### PROVIDED TEXT
____________________

Archives for August 2017

Conflict Resolution Skills for Youth in Therapeutic Boarding Schools

Many people would define conflict as any fight, battle, or struggle between two or more people. But conflict is actually more than a disagreement; it's an experience or situation that leads one or more parties involved to feel threatened in some way. Perhaps they feel the threat of losing something or someone. Maybe there's a dispute over property, or a simple difference of opinion about the proper course of action in a career, political, or personal arena. Or, maybe your teen believes his or her curfew or a certain punishment is unreasonable.

Wherever you have human beings socializing, working, or conversing together, there is potential for conflict. For adults, it's part of living and working with others. For teens, conflict with peers, parents, and teachers is a big part of growing up, and can cause a lot of drama. But the ability to resolve those conflicts is a skill they will need both now and in the future.

As our kids grow older, we all want them to learn how to resolve their own conflicts independently. While conflict is part of being human, most people -- even struggling teenagers requiring therapeutic boarding schools -- can learn how to resolve those conflicts effectively.

Conflict Resolution Skills for Youth

We usually think of conflict as a bad thing, but they can actually help as identify problems, appreciate the points of view of others, and learn to create solutions to all kinds of different issues. When teens are involved in conflict, it can actually turn out to be a constructive learning experience if they can learn to resolve it. Here are some important conflict resolution skills that youth need to learn if they are to turn those conflicts into growth experiences.

  • Face Reality
    Conflict is part of being alive, and it's bound to happen to everyone with some frequency. Hiding from a conflict will only delay the inevitable and probably make things worse when the issue is finally dealt with.

____________________

Stored data
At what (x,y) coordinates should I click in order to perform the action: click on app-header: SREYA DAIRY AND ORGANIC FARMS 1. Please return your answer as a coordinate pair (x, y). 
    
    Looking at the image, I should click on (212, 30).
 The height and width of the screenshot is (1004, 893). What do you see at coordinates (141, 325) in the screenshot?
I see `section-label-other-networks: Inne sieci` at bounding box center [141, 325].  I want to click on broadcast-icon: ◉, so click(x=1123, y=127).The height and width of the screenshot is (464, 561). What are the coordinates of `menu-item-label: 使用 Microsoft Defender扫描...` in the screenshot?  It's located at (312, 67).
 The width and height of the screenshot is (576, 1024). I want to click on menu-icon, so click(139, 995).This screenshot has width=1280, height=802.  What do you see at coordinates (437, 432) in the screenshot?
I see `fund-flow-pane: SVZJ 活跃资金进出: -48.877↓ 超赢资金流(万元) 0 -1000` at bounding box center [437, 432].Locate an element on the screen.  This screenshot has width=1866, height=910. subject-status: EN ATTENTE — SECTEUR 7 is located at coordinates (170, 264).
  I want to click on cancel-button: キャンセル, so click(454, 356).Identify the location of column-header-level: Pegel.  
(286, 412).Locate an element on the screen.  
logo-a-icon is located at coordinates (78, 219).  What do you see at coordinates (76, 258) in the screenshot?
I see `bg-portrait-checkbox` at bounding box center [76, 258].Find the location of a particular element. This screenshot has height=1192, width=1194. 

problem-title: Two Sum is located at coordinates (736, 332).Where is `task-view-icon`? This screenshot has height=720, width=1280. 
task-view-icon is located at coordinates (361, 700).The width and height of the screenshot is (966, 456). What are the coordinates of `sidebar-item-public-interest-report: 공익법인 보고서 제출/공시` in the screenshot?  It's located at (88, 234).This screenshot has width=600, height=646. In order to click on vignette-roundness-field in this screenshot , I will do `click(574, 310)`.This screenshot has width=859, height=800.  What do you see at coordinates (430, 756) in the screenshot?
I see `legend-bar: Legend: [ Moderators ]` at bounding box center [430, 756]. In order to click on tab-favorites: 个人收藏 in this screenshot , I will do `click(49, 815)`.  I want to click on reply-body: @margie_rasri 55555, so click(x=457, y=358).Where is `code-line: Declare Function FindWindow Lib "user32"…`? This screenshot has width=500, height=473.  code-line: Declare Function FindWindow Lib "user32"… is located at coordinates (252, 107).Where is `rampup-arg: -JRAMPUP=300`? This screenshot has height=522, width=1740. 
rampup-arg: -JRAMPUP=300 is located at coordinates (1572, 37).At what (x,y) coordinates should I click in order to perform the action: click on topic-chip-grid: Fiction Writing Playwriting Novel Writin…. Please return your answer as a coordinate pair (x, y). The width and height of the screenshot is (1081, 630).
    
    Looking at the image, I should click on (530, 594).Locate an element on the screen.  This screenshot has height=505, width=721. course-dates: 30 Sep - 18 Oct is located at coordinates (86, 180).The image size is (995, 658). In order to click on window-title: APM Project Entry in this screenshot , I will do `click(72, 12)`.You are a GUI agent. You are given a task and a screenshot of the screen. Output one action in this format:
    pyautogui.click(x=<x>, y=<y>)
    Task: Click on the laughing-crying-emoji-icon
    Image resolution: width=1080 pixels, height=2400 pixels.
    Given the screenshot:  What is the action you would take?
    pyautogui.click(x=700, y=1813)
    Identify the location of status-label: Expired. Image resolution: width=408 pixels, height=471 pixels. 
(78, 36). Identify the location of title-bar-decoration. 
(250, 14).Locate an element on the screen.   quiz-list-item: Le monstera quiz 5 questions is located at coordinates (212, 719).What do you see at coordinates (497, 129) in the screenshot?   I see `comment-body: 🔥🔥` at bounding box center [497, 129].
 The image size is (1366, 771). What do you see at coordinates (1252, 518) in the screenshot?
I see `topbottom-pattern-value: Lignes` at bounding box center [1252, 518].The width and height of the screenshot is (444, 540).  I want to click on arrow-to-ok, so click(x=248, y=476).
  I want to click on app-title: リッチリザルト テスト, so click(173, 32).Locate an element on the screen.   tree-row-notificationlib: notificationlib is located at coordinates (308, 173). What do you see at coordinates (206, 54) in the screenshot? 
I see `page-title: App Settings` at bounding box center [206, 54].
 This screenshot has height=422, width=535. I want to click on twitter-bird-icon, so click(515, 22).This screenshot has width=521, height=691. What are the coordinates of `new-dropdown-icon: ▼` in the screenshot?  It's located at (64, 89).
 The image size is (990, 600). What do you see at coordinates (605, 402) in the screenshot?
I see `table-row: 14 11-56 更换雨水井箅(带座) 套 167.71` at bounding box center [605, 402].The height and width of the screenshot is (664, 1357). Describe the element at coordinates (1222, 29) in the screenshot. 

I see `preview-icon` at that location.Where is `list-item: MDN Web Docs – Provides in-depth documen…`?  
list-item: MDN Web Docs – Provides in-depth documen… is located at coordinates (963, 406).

____________________

Translate this sentence from the text on conflict resolution skills for youth into Spanish: "Wherever you have human beings socializing, working, or conversing together, there is potential for conflict."

Dondequiera que haya seres humanos socializando, trabajando o conversando juntos, existe la posibilidad de conflicto.